- _TASK TO COMPLETE_:
Transcribe the text of each of the following records word for word, and leave the pictures out of your transcription.

******

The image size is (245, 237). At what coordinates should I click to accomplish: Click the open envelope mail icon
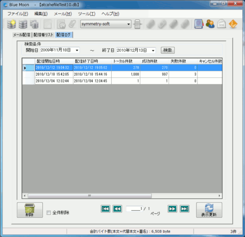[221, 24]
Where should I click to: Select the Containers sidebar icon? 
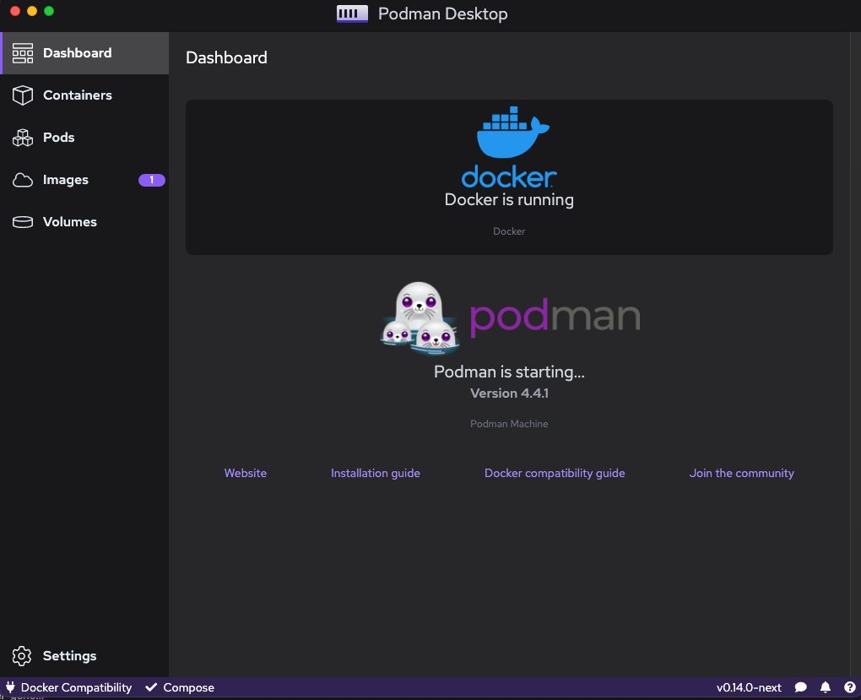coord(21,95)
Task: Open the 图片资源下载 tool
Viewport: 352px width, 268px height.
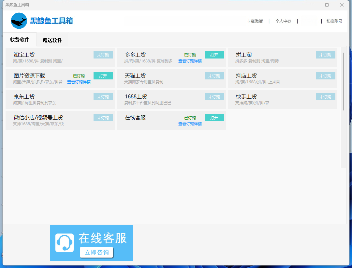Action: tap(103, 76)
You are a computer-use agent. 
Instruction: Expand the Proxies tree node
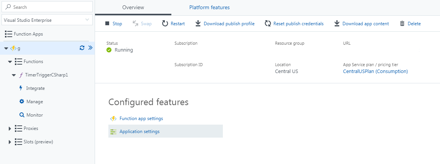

******

- _WRITTEN SOLUTION_:
The image size is (245, 237). At what coordinates should I click to accomplish: Click the open envelope mail icon
[221, 24]
Where should I click to: Select the Containers sidebar icon? 
coord(21,95)
Task: Open the 图片资源下载 tool
Viewport: 352px width, 268px height.
Action: tap(103, 76)
You are a computer-use agent. 
Instruction: Expand the Proxies tree node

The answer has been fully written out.